Pour Cédrick Allmang, la guerre du Kosovo « laisse une impression d'immense gâchis ». Pourquoi ? Parce qu'elle avait pour but d'empêcher une catastrophe humanitaire et que celle-ci a pourtant eu lieu. Il y eut donc erreur de conception : « La stratégie était bonne pour écraser la Serbie, non pour stopper les troupes serbes au Kosovo. » Fallait-il donc renoncer à venir en aide aux Albanais du Kosovo ? Non, répond l'auteur, mais « il fallait s'interposer ». Plutôt que d'accepter la bataille sur le terrain, « on a préféré un ersatz de guerre, une guerre de cache-cache, une guerre d'image, une guerre du "zéro mort", un masque de guerre » . Or, lorsqu'on se donne pour principe d'épargner la vie des militaires, « on le fait aux dépens des civils », explique Cédrick Allmang, et dans le même temps, en décidant de soustraire les soldats au risque du combat, qui fonde leur honneur, « on fabrique une armée de criminels»: faire tomber les «masques de guerre», c'est donc rompre avec cette « déresponsabilisation collective dissimulée sous divers déguisements, dont celui du droit.

Adversaire de l'opération Force alliée, c'est le masque de l'éthique que dénonce pour sa part Daniel Bensaïd. L'éthique, selon lui, sert d'abord à occulter les principales raisons de l'intervention: géostratégiques (isoler la Russie, sauver la crédibilité de l'OTAN) et économiques (contrôler les flux pétroliers, défendre les intérêts de l'industrie d'armement). Elle permet ensuite de justifier « toutes les libertés prises envers le droit» (violation des chartes de l'ONU et même de l'OTAN): « En droit (y compris en droit de la guerre), il y a, comme en politique, des mesures, des échelles, des proportions » dont s'accommode mal « l'absolu éthique ». Contre cette « dissolution du droit donc l'éthique », l'auteur plaide pour que soit maintenue la nécessaire « tension » entre « loi écrite » (le droit positif) et « loi orale » (la voix de la conscience).

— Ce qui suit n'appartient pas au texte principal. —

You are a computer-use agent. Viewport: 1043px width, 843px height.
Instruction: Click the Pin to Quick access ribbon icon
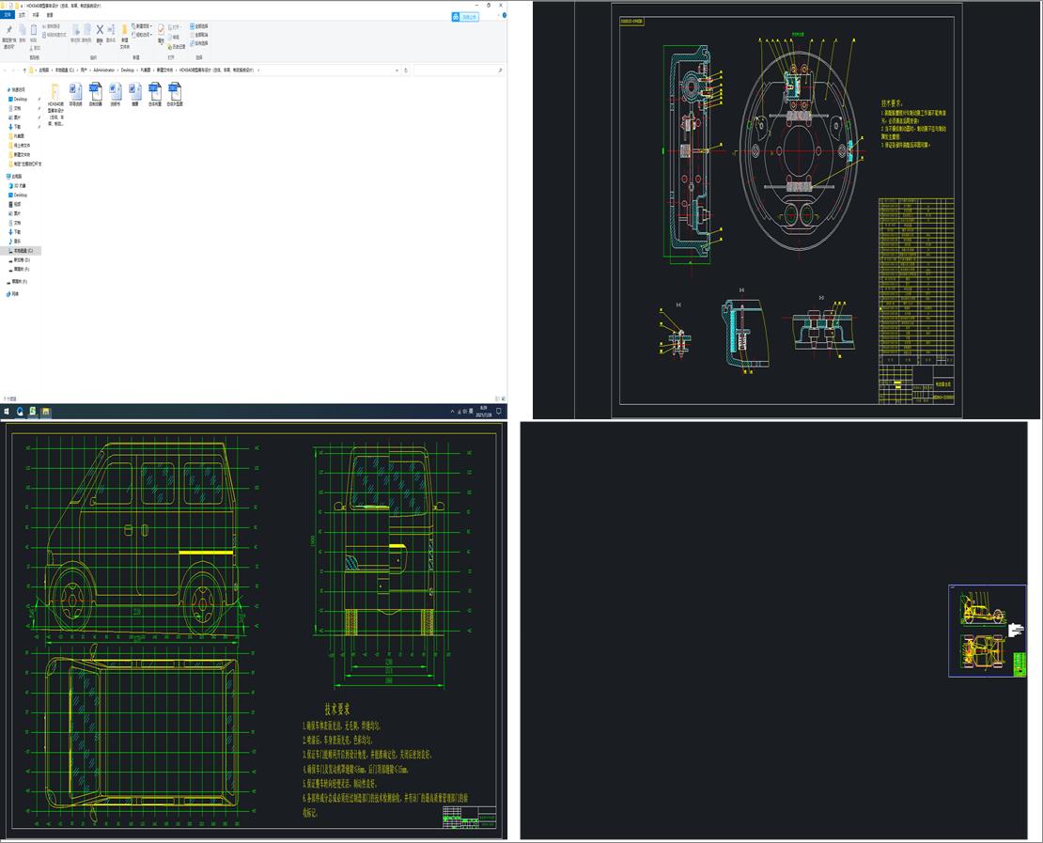click(x=9, y=31)
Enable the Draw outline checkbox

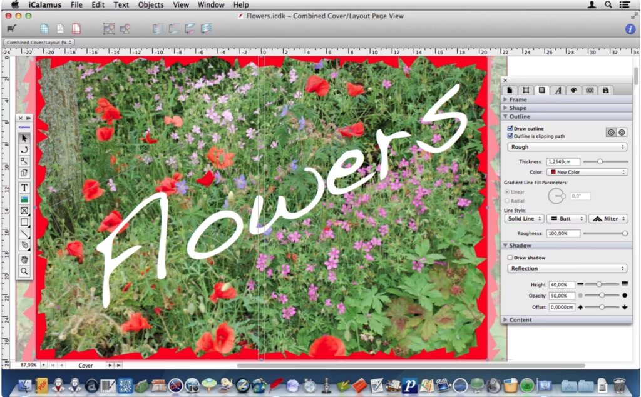pos(510,128)
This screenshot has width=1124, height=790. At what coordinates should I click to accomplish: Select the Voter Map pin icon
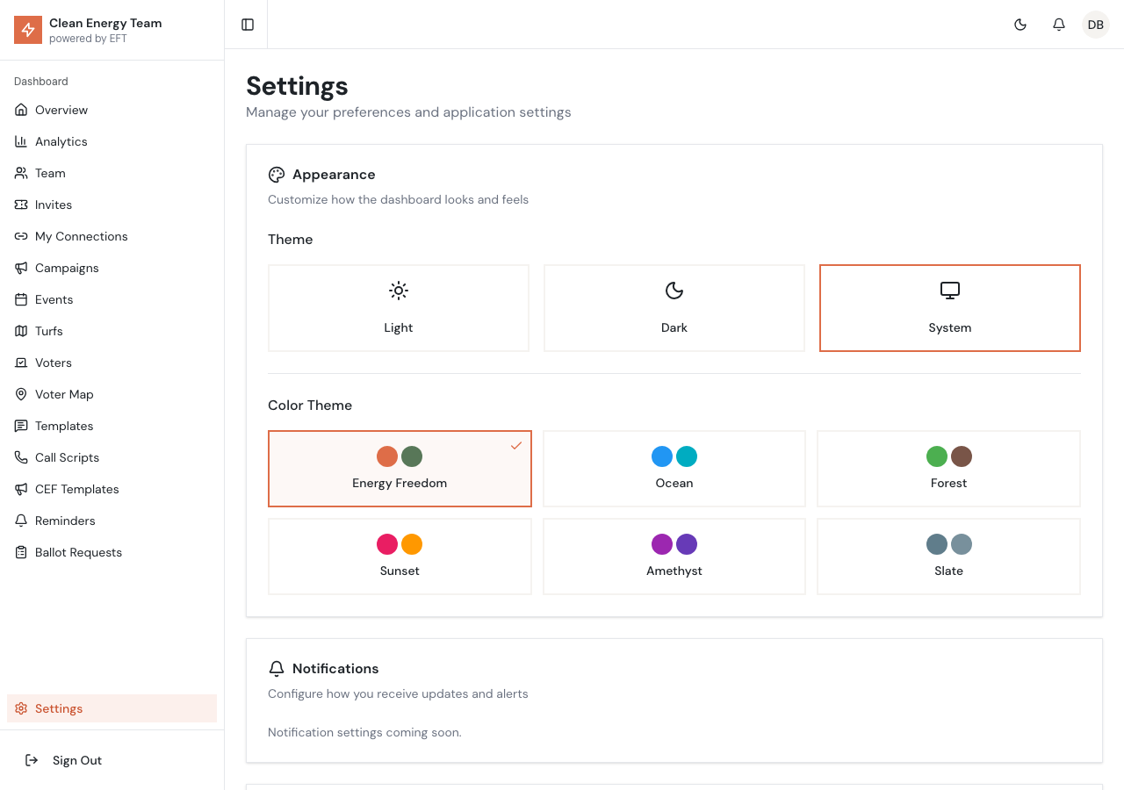(x=21, y=394)
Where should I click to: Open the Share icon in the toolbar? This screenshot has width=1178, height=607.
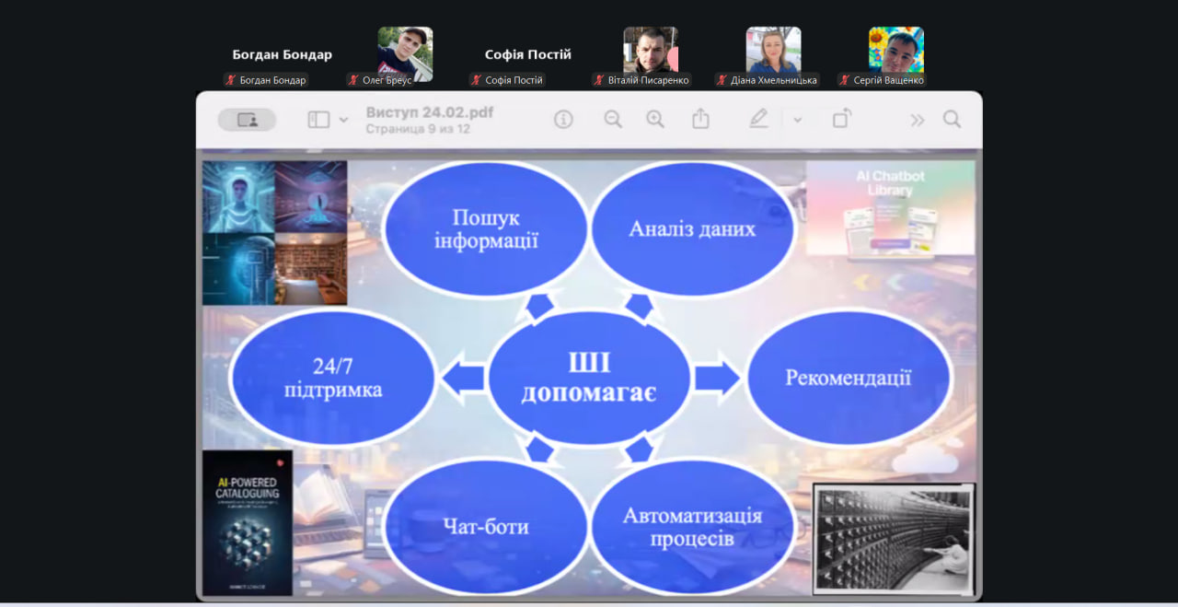coord(701,120)
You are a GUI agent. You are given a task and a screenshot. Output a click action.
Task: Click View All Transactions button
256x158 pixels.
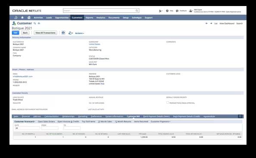pos(45,33)
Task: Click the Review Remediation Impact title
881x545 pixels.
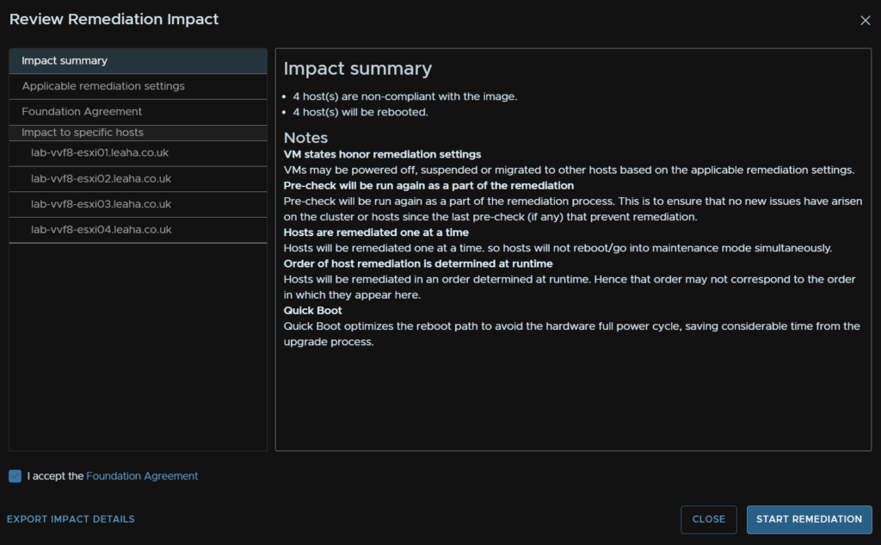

Cette tension, « durable et inévitable », est aussi à la base d'un ordre international plus juste, qui refuserait à la fois de sacrifier les droits de l'homme à la raison d'Etat et de « laisser les puissances dominantes déterminer unilatéralement l'intérêt commun ». Pour Daniel Bensaïd, l'OTAN, « volet militaire de la contre-réforme libérale », ne saurait en aucune façon incarner la « communauté internationale ». Seule l'ONU, quoique «prise entre (e marteau militaire de l'OTAN et l'enclume économique de l'Organisation mondiale du commerce », peut prétendre en représenter « un embryon imparfait ».

Selon Paul Virilio, la guerre du Kosovo a marqué, au profit des seuls Etats-Unis, non seulement la fin de la « politique de coalition » de l'ONU, mais aussi celle de la «guerre de coalition » de l'OTAN

«Nous avons assisté, écrit-il, à un putsch mondialiste, c'est-à-dire à une prise de pouvoir par un groupe armé anational (l'OTAN) échappant au contrôle des nations démocratiques (l'ONU). » Toutes les « arguties juridiques » ne sont, dit-il, qu'un « matériel de déception », c'est-àdire de désinformation, pour masquer la rupture de « l'apparente équité » entre les pays. L'ambition hégémonique de l'Amérique est désormais sans limites. Elle repose sur une nouvelle dissuasion, « à la fois cybernétique et aérospatiale », qui devrait rendre définitivement caduc l'ordre ancien.